Comparison of the Self-Assembly Behavior of Fmoc-Phenylalanine and Corresponding Peptoid Derivatives

Fluorenylmethoxycarbonyl-protected phenylalanine (Fmoc-Phe) derivatives are a privileged class of low molecular weight amino acid hydrogelators that undergo spontaneous self-assembly in water to form one-dimensional (1D) fibril networks. Structural studies indicate that these fibrils feature unidirectional hydrogen bonding and parallel pi-pi interactions (Fmoc-Fmoc and side chain benzyl-benzyl), which stabilize the 1D fibrils. However, the relative contribution of hydrogen bonding vs pi-pi interactions in these assemblies is not understood. Herein, we compare the self-assembly of Fmoc-Phe amino acids with corresponding Fmoc-protected peptoid derivatives.
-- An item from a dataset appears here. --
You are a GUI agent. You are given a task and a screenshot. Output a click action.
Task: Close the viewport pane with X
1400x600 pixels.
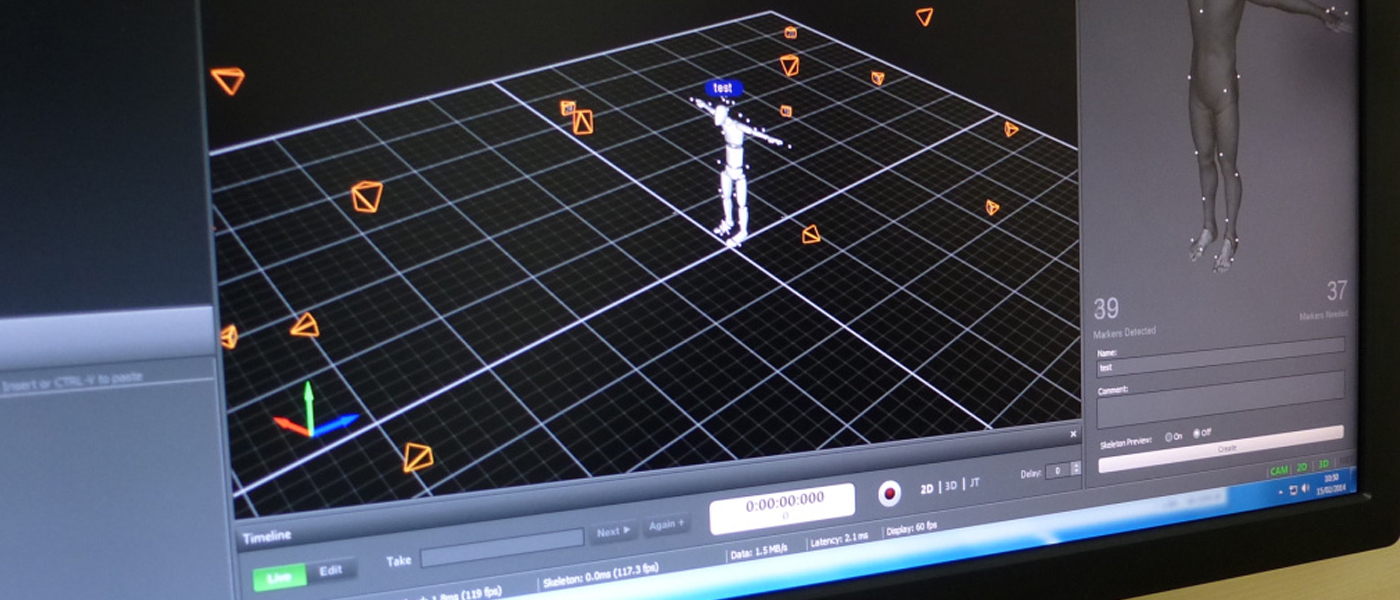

The N-benzyl glycine-derived peptoid analogues exhibit altered hydrogen bonding ability and benzyl side chain presentation geometry relative to the parent Fmoc-Phe molecules. We found that Fmoc-peptoid analogues preferentially assemble into two-dimensional (2D) nano- and microsheets that ultimately adopt crystalline states, whereas the Fmoc-Phe amino acids assemble into 1D nanofibrils. Crystal diffraction analysis suggests that hydrogen bonding of the carbamate group within Fmoc-Phe assemblies may be crucial for directing unilateral 1D growth of fibrils, while alteration of these interactions in the peptoid analogues removes the possibility for hydrogen bonds involving the carbamate moiety and limits intermolecular interactions to pi-pi bonding, which favors assembly into 2D architectures.